Whole grains that have been processed by high heat and pressure (extrusion process) to produce puffed-wheat, oats and rice (typical cold cereals - organic or not) are actually quite toxic and have caused rapid death in test animals. Rice cakes are absolutely horrid. Breakfast cereals have been slurried and extruded at high temperatures and pressures to make little flakes and shapes should also be avoided. Most, if not all, nutrients are destroyed during processing, and they are very difficult to digest. Studies show that these "extruded" whole grain preparations (rice cakes, typical cereals, granola) can have even more adverse effects on the blood sugar than refined sugar and white flour! The process leaves phytic acid intact but destroys phytase, a natural enzyme that breaks down some of the phytic acid in the digestive tract. It also causes fragile oils to become rancid and renders certain proteins toxic.

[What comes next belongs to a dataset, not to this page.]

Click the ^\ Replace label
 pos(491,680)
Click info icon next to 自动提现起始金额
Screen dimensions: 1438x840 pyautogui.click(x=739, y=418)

-Sally Fallon - Nourishing Traditions
As for the process of making cereals which are shaped like little O's, crowns, moons and the like... The machine used for making shaped cereals, called an extruder, is a huge pump with a die at one end... The slurry (of grains) goes into the extruder, is heated to a very high temperature and pushed through the die at high pressure. A spinning blade slices off each littel crown or elephant, which is carried on a stream of hot air past nozzles which spray a coating of oil and/or sugar on each piece to seal off the cereal from the ravages of milk and give it crunch. This extrusion process destroys much of the nutrient content of the ingredients, even the artificial chemical vitamins (enriched). The amino acid lysine, a crucial nutrient, is especially ravaged by extrusion. Yet the only changes made in the dozens of variables in the extrusion process are those which will cut costs... regardless of how these changes will alter the nutritive value of the product.

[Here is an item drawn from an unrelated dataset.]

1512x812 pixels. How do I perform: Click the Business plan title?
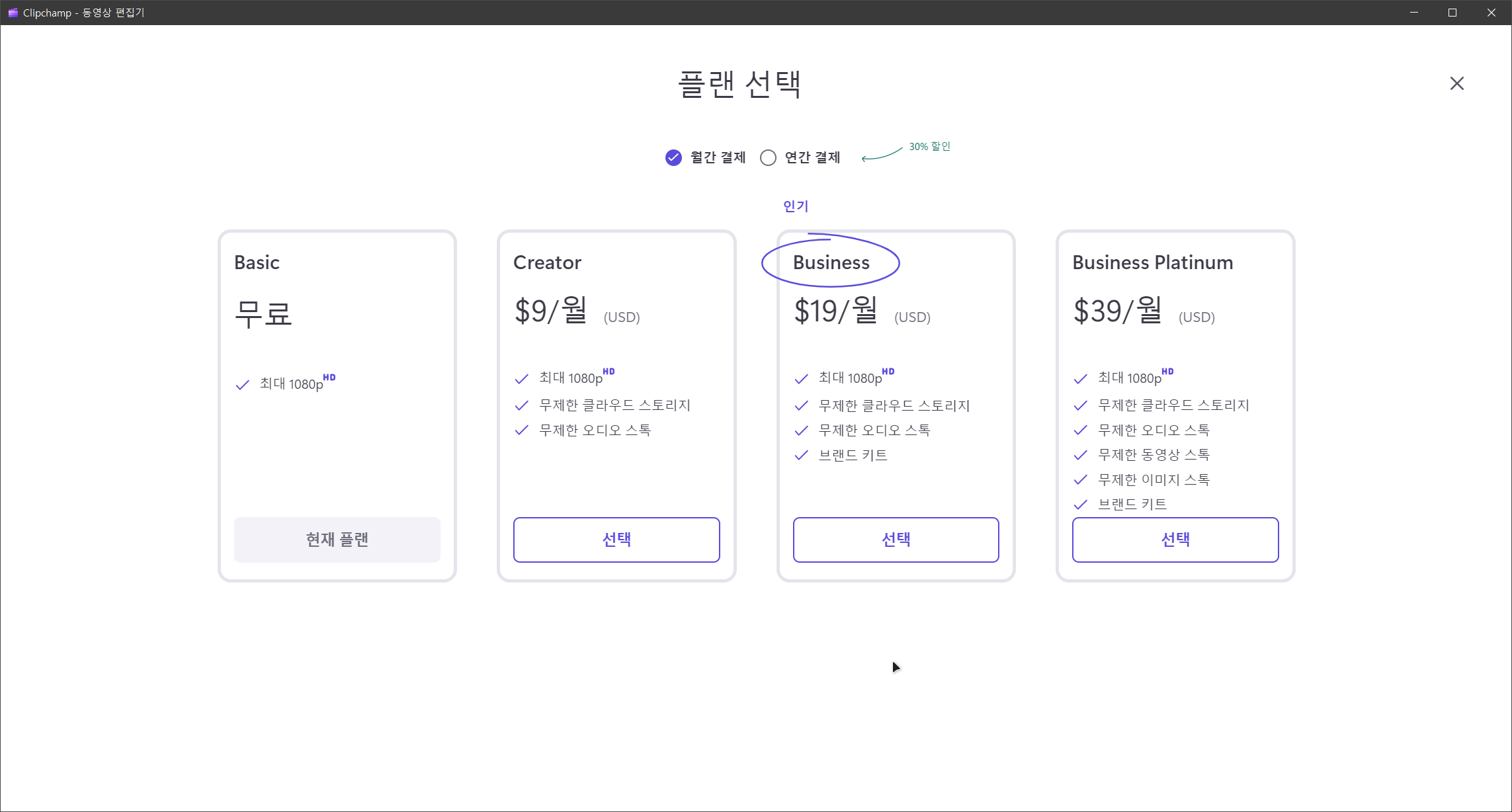pos(831,263)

-Paul Sitt - Fighting the Food Giants
Since World War II, the food industry has gone a long way toward ensuring that their customers (just about all of America's children, as well as a good proportion of the adults) do not have to chew breakfast. The bleached, gassed, and colored remnants of the life-giving grains are roasted, toasted, frosted with sugar, embalmed with chemical preservatives, and stuffed into a box much larger than its contents. Fantastic amounts of energy are wasted by sales and advertising departments to sell these half-empty boxes of dead food - money back coupons, whistles and toy guna re needed to induce refined women to lift these half-empty boxes off the supermarket shelves.